**Exercise details**: Can you express the records from the line containing "This screenshot has height=591, width=1209." down to the line containing "tap(497, 191)" as a two-column CSV with the headers instruction and answer? Give each record one row, with its instruction text and its answer each in a single quoted field and line breaks turned into spaces.
*****
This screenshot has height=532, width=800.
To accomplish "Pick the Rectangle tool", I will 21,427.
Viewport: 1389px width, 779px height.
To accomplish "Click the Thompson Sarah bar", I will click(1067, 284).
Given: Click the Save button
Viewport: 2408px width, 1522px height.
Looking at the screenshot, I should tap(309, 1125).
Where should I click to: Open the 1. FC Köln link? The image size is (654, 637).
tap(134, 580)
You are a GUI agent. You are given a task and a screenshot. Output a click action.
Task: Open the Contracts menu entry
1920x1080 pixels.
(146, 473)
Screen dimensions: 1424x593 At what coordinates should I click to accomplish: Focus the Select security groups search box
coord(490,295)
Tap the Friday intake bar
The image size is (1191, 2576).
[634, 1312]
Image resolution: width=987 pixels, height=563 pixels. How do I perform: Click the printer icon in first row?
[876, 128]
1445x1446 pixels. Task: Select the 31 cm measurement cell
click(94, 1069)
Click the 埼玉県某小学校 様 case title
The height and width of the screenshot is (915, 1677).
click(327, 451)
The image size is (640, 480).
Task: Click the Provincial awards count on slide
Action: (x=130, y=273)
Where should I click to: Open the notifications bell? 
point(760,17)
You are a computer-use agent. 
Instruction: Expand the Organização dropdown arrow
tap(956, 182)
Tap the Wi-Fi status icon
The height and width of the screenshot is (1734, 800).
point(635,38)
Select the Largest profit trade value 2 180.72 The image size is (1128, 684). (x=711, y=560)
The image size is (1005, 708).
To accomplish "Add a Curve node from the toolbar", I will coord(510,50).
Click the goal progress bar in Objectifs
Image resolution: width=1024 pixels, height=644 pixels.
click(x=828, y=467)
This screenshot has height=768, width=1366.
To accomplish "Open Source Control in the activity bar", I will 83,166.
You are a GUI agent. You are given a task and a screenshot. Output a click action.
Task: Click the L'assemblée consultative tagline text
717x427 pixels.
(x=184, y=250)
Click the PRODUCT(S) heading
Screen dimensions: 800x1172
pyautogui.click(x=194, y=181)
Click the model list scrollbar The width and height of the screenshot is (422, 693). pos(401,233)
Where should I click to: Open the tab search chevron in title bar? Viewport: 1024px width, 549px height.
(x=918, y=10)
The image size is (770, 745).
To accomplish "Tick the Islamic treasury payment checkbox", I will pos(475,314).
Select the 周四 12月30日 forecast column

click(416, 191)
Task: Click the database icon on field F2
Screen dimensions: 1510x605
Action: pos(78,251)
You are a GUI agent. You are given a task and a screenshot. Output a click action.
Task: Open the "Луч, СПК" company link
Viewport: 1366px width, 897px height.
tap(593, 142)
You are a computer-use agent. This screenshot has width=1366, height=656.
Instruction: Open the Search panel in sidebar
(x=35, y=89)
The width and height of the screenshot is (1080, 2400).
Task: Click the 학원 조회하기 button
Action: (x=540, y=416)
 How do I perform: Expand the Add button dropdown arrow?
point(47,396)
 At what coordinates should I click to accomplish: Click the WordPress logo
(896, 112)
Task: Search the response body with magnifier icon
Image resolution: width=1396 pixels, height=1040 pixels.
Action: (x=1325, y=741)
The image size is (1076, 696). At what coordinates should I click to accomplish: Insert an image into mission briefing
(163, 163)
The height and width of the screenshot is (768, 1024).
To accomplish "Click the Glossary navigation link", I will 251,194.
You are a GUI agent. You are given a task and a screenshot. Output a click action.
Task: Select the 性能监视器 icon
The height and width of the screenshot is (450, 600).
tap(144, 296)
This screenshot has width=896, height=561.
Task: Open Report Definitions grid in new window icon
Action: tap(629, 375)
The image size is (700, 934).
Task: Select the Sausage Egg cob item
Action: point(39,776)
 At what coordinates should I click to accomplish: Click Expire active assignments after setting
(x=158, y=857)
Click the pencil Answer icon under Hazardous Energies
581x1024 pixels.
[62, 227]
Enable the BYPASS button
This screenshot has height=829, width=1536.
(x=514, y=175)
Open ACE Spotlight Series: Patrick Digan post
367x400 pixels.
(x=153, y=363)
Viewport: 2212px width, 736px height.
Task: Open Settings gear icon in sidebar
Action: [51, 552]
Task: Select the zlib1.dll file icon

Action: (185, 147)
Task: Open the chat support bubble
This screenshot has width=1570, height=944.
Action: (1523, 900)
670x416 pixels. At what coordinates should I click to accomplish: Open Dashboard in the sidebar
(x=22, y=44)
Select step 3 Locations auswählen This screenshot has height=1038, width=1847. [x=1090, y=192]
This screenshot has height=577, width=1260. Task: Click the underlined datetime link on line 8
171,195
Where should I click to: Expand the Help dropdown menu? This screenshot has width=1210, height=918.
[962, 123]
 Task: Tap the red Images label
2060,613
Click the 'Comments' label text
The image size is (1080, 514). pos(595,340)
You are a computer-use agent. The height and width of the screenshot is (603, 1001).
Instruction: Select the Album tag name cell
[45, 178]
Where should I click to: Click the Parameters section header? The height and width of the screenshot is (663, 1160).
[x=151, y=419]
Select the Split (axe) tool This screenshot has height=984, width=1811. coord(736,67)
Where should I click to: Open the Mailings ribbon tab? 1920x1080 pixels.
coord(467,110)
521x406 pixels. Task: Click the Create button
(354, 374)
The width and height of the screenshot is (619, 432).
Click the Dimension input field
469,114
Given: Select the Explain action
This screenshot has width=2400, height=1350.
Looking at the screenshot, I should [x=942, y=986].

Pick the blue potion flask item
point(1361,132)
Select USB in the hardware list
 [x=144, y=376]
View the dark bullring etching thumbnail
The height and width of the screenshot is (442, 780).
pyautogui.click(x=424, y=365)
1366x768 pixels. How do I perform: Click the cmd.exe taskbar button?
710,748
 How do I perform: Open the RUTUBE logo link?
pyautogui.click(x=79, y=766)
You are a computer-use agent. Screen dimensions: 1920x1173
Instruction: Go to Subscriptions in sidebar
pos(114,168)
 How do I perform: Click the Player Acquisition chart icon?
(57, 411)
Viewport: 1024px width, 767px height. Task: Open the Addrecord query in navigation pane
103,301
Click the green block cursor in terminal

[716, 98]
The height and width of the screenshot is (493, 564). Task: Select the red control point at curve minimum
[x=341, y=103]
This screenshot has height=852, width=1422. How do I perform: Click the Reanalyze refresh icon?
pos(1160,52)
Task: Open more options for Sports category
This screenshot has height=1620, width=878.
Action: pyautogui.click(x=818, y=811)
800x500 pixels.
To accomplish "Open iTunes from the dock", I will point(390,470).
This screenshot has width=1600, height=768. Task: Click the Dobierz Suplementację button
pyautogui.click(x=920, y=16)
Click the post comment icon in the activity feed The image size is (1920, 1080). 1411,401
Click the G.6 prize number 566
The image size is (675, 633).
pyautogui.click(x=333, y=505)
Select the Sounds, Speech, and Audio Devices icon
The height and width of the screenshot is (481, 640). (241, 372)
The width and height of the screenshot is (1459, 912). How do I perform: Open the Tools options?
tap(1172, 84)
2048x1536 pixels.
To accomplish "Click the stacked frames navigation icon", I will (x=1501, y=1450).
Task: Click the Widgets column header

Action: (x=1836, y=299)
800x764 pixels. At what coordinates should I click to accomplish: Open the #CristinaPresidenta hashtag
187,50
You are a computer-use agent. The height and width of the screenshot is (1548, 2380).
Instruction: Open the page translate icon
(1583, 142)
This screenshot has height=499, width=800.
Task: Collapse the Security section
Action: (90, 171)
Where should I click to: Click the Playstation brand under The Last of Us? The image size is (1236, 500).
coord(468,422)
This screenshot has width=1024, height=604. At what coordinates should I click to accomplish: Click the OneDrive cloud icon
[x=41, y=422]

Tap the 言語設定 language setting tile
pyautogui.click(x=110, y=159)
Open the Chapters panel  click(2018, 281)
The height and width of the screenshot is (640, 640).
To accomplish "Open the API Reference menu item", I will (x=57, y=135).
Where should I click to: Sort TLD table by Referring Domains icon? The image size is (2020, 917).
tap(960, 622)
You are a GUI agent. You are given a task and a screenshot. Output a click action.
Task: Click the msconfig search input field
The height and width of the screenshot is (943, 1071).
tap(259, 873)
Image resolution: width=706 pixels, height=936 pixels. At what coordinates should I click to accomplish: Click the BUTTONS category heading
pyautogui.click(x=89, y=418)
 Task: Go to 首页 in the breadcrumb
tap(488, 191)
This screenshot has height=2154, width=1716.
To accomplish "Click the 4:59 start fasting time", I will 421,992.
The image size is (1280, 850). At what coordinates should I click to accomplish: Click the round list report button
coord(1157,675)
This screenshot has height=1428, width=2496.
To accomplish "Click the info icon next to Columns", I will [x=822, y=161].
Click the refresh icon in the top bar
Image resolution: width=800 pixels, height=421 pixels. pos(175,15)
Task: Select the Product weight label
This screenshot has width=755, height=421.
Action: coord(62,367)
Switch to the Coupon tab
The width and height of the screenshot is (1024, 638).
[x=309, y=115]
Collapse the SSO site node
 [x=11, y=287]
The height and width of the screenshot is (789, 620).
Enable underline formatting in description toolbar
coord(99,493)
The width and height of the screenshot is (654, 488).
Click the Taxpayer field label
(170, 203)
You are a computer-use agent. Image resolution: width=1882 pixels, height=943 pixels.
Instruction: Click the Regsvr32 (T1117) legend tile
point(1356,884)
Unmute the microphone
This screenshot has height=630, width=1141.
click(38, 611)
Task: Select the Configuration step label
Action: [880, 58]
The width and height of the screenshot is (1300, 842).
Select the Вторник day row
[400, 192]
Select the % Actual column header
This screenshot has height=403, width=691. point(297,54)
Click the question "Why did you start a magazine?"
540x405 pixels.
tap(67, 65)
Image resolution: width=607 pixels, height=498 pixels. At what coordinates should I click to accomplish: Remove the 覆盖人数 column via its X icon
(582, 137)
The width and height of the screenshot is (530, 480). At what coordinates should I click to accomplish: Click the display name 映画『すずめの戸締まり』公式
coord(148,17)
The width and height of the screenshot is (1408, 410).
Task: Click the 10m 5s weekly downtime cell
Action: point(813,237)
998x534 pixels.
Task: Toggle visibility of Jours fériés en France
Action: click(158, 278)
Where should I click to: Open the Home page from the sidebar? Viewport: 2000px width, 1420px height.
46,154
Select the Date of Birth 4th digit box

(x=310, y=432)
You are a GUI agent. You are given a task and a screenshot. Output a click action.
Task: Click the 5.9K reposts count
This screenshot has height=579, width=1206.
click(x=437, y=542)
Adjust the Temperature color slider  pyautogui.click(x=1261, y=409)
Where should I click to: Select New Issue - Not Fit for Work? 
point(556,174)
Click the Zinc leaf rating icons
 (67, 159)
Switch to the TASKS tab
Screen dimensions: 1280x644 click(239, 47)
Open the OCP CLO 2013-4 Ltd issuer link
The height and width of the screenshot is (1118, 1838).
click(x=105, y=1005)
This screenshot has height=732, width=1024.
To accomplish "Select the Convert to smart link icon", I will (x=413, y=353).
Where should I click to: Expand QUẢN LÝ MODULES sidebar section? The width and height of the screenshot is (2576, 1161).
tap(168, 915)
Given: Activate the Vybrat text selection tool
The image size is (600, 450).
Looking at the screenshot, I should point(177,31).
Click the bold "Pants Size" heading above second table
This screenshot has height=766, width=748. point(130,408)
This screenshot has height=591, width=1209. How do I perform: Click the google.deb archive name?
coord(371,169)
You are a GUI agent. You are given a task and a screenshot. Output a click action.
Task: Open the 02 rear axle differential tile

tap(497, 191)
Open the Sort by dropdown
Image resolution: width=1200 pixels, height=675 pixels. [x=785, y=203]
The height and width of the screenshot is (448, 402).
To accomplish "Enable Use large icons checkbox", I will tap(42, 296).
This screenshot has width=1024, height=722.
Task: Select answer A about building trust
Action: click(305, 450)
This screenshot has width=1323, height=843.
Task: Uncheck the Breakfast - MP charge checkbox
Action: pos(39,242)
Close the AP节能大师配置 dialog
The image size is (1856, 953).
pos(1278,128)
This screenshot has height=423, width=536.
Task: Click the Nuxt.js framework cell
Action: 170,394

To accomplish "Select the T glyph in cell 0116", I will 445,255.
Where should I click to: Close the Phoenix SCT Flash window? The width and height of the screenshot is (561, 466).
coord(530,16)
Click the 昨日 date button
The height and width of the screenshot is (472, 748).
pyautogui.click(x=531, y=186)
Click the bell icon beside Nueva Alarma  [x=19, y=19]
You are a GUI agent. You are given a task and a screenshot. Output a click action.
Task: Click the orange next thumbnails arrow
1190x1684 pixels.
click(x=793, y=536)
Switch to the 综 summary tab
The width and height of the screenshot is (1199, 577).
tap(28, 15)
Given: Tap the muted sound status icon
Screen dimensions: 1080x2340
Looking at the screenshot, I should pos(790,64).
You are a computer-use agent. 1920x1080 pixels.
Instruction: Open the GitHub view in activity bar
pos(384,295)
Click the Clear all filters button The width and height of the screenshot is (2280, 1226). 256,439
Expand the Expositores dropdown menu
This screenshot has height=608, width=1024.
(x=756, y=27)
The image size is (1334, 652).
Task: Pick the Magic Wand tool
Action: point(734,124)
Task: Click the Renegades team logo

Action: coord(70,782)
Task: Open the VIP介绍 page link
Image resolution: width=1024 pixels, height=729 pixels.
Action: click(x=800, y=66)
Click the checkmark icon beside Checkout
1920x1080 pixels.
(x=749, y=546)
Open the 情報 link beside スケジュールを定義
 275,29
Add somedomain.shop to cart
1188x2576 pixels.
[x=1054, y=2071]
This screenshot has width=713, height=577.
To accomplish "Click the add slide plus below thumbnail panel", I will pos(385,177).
*****
**Solution for this problem**:
instruction,answer
"This screenshot has height=591, width=1209. How do I perform: Click the google.deb archive name?","coord(371,169)"
"You are a GUI agent. You are given a task and a screenshot. Output a click action. Task: Open the 02 rear axle differential tile","tap(497, 191)"